In tempi recenti, il Covid ha segnato uno spartiacque e ha rimescolato le carte, rendendo necessario un monitoraggio costante della diaspora dei connazionali. “Prima dell’emergenza sanitaria dall’Italia partivano tutti: giovani, giovani adulti, anziani (mobilità previdenziale), i minori, che in questi 18 anni sono cresciuti del 79%. Con l’arrivo della pandemia, gli anziani hanno bloccato le partenze. Minori e famiglie si sono fermati. Ora fanno le valigie soprattutto i giovani e i giovani adulti. I soggetti tra i 18 e 34 anni costituiscono il 45% delle presenze delle partenze nell’anno e un altro 25% è costituito dagli individui tra i 36 e i 49 anni”.
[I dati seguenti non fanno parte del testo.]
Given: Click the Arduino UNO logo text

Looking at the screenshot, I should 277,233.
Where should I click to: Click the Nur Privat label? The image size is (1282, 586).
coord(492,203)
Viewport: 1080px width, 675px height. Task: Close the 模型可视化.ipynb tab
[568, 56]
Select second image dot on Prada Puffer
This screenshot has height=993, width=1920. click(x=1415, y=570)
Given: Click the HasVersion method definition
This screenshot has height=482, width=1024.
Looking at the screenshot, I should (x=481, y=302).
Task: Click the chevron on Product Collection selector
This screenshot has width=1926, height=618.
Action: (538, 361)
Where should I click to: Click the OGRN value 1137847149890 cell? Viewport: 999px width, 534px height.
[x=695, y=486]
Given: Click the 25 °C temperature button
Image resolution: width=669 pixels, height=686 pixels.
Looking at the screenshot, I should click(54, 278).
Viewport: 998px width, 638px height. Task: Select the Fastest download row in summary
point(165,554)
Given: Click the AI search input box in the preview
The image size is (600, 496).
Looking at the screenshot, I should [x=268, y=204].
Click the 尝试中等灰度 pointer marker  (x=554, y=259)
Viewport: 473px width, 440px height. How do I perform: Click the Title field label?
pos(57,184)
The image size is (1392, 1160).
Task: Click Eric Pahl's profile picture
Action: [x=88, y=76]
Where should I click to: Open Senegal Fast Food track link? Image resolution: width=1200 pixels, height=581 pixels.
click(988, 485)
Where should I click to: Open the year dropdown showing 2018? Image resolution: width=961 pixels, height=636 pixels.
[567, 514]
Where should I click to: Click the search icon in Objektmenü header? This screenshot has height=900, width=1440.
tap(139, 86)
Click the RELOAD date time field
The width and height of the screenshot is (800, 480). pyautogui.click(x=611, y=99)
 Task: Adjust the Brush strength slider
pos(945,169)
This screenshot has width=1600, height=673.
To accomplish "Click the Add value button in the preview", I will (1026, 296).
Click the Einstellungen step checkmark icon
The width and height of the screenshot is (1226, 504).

Non si parte mai per sempre, ma, arrivati all’estero, si è “diversamente presenti”: nell’era delle connessioni plurime, si resta legati e collegati ai territori d’origine. “Si creano legami e a volte dipendenze al punto tale che non escono più dal proprio vissuto, ma si continuano a coltivare e a frequentare nonostante la vita stessa porti in posti diversi, più o meno lontani, più o meno simili”, si rimarca nel ‘Rapporto 2023’.

Oltre ai dati numerici, le ricerche qualitative permettono di interpretare anche bisogni e necessità. Ha proseguito Licata, nel Meeting di Taranto: “I giovani e i giovani adulti ci sorprendono. Prima della pandemia, ci dicevano che partivano per realizzare sé stessi, alla ricerca di un miglioramento negli studi, nel lavoro e nella retribuzione. La parola magica era meritocrazia”.

“Oggi, invece, ci parlano in particolare di desiderio di genitorialità. Effettivamente, al terzo-quinto anno di permanenza all’estero, avendo ottenuto una professione e una retribuzione sicuri, riescono a diventare madri e padri. Poi, una volta che i loro figli crescono e arrivano all’età scolare, questi bambini diventano motivo e desiderio di ritorno”. Un sogno che hanno nel cassetto e coltivano anche tanti altri italiani fuori dall’Italia, nell’attesa di realizzarlo.

Ha concluso Licata: “È importante capire che coloro che prima sono partiti e poi hanno fatto rientro in Italia non sono più gli stessi di prima. Sono persone che hanno avuto esperienza del progetto migratorio, spesso sanno parlare più lingue, hanno maturato più competenze. Hanno voglia di dare un contributo concreto ai loro territori d’origine. Vanno valorizzate. Ci vuole un salto culturale. Le radici non si spezzano, ma si allungano, e si arricchiscono di tutto quello che incontrano”.